» Element and text location data

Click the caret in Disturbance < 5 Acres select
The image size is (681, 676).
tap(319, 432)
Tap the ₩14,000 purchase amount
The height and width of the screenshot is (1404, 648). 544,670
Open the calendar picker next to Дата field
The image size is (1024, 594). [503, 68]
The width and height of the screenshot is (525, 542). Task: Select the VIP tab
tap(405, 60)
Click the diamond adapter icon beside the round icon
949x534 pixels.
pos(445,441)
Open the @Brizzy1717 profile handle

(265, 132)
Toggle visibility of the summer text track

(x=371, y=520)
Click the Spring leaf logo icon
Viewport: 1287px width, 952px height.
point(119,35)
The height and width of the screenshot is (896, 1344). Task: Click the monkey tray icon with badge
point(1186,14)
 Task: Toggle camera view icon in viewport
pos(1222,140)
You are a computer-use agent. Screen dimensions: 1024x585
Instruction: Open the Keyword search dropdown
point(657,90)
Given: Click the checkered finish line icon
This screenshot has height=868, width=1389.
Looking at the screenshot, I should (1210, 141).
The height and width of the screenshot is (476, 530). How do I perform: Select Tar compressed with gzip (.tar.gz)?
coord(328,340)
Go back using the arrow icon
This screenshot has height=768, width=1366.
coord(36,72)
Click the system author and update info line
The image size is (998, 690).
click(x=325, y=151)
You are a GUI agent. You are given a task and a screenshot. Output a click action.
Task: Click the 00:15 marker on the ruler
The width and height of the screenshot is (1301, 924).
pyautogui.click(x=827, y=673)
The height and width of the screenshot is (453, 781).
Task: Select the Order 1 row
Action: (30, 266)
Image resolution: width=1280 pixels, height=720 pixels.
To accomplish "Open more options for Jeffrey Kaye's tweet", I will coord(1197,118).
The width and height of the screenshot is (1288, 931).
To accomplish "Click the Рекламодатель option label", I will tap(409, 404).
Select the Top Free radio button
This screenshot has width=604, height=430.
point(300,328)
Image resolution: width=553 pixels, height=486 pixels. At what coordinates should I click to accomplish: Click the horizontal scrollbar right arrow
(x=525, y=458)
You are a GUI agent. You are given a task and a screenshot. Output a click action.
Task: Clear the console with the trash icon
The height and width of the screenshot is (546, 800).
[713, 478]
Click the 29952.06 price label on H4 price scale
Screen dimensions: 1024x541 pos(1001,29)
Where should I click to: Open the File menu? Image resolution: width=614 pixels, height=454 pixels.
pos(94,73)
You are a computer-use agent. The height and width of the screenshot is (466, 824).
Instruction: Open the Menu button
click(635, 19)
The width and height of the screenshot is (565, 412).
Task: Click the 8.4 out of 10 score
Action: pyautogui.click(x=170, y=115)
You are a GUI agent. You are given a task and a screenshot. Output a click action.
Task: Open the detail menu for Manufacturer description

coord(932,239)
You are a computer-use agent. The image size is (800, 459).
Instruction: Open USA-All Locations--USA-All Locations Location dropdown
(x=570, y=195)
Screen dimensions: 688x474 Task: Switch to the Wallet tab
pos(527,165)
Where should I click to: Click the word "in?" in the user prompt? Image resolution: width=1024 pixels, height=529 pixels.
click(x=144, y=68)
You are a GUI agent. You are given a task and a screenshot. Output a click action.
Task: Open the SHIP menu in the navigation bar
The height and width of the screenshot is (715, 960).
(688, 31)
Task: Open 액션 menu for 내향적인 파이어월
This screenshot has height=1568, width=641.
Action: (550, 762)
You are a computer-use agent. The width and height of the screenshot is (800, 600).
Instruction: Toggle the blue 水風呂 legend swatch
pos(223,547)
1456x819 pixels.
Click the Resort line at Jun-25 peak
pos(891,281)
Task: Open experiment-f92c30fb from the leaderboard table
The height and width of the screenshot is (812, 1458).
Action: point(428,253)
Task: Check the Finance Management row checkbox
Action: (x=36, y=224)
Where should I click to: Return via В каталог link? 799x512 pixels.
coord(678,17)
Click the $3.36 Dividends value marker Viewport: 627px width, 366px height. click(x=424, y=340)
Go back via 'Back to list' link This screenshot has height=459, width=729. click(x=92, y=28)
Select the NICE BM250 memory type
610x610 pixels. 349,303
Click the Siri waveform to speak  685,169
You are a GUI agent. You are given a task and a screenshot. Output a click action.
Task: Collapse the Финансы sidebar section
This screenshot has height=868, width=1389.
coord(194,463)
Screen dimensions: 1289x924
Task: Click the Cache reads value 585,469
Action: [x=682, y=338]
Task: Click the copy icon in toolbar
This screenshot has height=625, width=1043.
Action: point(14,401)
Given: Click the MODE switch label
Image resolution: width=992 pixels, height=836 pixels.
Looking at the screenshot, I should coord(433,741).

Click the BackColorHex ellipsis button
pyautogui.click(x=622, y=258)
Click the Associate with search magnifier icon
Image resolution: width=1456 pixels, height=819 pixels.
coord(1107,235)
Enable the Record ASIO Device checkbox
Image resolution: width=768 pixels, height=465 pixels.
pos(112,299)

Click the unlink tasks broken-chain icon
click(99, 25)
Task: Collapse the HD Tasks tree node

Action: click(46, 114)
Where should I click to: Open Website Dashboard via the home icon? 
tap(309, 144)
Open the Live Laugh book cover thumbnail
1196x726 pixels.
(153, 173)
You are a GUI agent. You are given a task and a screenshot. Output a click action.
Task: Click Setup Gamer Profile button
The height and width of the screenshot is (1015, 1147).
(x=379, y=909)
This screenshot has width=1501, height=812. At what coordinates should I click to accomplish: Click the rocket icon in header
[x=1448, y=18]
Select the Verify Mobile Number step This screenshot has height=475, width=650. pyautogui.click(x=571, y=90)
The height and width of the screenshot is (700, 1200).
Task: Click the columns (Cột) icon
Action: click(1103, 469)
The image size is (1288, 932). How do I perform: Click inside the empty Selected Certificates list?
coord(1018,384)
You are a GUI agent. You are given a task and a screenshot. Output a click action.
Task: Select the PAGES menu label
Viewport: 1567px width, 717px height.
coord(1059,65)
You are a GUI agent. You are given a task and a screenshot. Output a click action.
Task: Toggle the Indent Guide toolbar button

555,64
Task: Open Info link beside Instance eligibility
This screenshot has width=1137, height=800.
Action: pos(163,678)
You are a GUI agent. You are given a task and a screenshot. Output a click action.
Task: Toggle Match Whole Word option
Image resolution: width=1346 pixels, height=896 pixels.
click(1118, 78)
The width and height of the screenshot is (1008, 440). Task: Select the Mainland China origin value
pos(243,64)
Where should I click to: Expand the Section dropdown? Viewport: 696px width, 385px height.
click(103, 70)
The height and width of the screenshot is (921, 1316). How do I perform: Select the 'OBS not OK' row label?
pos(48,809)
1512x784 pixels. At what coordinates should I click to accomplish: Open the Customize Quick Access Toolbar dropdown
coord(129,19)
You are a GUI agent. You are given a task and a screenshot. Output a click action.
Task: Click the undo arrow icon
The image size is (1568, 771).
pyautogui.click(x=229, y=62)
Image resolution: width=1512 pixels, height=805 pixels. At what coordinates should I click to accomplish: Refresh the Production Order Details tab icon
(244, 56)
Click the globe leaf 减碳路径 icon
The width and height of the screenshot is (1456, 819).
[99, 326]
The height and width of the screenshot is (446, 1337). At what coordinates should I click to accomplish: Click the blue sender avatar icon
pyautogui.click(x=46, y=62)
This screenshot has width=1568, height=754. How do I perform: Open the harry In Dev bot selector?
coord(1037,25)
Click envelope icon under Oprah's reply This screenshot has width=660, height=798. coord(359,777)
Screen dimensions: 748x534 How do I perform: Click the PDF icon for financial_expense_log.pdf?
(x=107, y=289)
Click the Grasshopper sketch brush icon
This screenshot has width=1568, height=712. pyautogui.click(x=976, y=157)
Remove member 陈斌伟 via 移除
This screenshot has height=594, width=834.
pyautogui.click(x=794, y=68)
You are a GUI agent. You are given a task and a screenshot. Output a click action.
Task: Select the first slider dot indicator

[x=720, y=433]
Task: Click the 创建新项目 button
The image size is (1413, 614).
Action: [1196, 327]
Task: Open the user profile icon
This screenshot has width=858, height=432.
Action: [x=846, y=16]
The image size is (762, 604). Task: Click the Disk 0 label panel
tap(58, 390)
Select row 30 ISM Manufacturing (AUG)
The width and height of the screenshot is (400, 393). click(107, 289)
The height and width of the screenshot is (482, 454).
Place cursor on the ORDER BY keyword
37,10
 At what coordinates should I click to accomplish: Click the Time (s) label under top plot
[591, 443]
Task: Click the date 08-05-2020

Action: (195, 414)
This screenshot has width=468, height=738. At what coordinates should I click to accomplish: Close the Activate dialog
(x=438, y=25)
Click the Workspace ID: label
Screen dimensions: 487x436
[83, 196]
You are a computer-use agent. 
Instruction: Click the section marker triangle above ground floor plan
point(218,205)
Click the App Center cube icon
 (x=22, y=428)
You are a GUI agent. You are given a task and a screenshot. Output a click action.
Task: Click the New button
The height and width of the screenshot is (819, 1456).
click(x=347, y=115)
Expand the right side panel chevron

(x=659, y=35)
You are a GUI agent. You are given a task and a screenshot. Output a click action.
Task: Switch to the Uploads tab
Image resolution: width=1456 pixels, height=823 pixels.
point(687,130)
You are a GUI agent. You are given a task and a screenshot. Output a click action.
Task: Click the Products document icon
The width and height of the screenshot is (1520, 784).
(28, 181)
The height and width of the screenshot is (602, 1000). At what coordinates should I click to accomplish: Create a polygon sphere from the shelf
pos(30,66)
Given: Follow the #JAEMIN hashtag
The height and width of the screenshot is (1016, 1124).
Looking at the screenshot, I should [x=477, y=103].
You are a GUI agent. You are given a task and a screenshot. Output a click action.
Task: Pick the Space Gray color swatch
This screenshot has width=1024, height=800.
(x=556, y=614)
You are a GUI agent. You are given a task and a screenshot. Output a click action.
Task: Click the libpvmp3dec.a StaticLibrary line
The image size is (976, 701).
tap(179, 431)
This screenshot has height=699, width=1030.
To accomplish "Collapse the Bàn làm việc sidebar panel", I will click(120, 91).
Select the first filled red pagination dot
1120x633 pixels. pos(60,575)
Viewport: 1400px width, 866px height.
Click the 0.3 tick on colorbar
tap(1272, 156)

» Your task
Arrange the lines of the records above as a JSON list of strings, starting at the line that contains "Task: Open Info" and ending at the line that contains "click(103, 70)", with one string per line and blank lines left out.

» Exercise solution
[
  "Task: Open Info link beside Instance eligibility",
  "This screenshot has width=1137, height=800.",
  "Action: pos(163,678)",
  "You are a GUI agent. You are given a task and a screenshot. Output a click action.",
  "Task: Toggle Match Whole Word option",
  "Image resolution: width=1346 pixels, height=896 pixels.",
  "click(1118, 78)",
  "The width and height of the screenshot is (1008, 440). Task: Select the Mainland China origin value",
  "pos(243,64)",
  "Where should I click to: Expand the Section dropdown? Viewport: 696px width, 385px height.",
  "click(103, 70)"
]